WHAT TO DO: Copy all the lines below without altering anything.

- - -

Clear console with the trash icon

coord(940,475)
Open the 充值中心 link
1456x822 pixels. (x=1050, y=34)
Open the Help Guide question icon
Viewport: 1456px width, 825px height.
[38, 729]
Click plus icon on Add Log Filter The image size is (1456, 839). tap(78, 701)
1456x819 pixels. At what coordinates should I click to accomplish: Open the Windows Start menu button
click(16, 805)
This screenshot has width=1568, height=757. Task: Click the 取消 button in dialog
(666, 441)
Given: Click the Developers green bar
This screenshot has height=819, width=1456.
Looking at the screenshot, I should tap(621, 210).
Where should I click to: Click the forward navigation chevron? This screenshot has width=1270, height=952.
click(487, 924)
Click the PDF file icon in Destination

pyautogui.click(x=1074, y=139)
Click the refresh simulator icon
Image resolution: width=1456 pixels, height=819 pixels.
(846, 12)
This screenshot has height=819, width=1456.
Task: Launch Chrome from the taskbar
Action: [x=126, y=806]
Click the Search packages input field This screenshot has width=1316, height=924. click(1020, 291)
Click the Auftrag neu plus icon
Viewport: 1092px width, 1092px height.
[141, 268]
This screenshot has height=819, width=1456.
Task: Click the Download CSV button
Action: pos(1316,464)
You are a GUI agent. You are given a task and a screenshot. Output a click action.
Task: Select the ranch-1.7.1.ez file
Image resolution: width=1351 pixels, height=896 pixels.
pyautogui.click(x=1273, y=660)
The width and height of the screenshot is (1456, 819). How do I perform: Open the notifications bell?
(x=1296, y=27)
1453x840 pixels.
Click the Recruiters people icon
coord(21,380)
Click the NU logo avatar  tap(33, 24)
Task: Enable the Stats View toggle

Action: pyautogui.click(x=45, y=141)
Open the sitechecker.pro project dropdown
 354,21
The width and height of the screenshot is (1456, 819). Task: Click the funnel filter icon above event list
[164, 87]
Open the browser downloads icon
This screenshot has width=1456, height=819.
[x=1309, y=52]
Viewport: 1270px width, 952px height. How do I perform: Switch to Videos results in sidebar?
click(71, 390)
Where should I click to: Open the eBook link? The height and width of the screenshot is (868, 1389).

- - -

ANSWER:
Clear console with the trash icon

coord(940,475)
Open the 充值中心 link
1456x822 pixels. (x=1050, y=34)
Open the Help Guide question icon
Viewport: 1456px width, 825px height.
[38, 729]
Click plus icon on Add Log Filter The image size is (1456, 839). tap(78, 701)
1456x819 pixels. At what coordinates should I click to accomplish: Open the Windows Start menu button
click(16, 805)
This screenshot has width=1568, height=757. Task: Click the 取消 button in dialog
(666, 441)
Given: Click the Developers green bar
This screenshot has height=819, width=1456.
Looking at the screenshot, I should tap(621, 210).
Where should I click to: Click the forward navigation chevron? This screenshot has width=1270, height=952.
click(487, 924)
Click the PDF file icon in Destination

pyautogui.click(x=1074, y=139)
Click the refresh simulator icon
Image resolution: width=1456 pixels, height=819 pixels.
(846, 12)
This screenshot has height=819, width=1456.
Task: Launch Chrome from the taskbar
Action: [x=126, y=806]
Click the Search packages input field This screenshot has width=1316, height=924. click(1020, 291)
Click the Auftrag neu plus icon
Viewport: 1092px width, 1092px height.
[141, 268]
This screenshot has height=819, width=1456.
Task: Click the Download CSV button
Action: pos(1316,464)
You are a GUI agent. You are given a task and a screenshot. Output a click action.
Task: Select the ranch-1.7.1.ez file
Image resolution: width=1351 pixels, height=896 pixels.
pyautogui.click(x=1273, y=660)
The width and height of the screenshot is (1456, 819). How do I perform: Open the notifications bell?
(x=1296, y=27)
1453x840 pixels.
Click the Recruiters people icon
coord(21,380)
Click the NU logo avatar  tap(33, 24)
Task: Enable the Stats View toggle

Action: pyautogui.click(x=45, y=141)
Open the sitechecker.pro project dropdown
 354,21
The width and height of the screenshot is (1456, 819). Task: Click the funnel filter icon above event list
[164, 87]
Open the browser downloads icon
This screenshot has width=1456, height=819.
[x=1309, y=52]
Viewport: 1270px width, 952px height. How do I perform: Switch to Videos results in sidebar?
click(71, 390)
Where should I click to: Open the eBook link? The height and width of the screenshot is (868, 1389).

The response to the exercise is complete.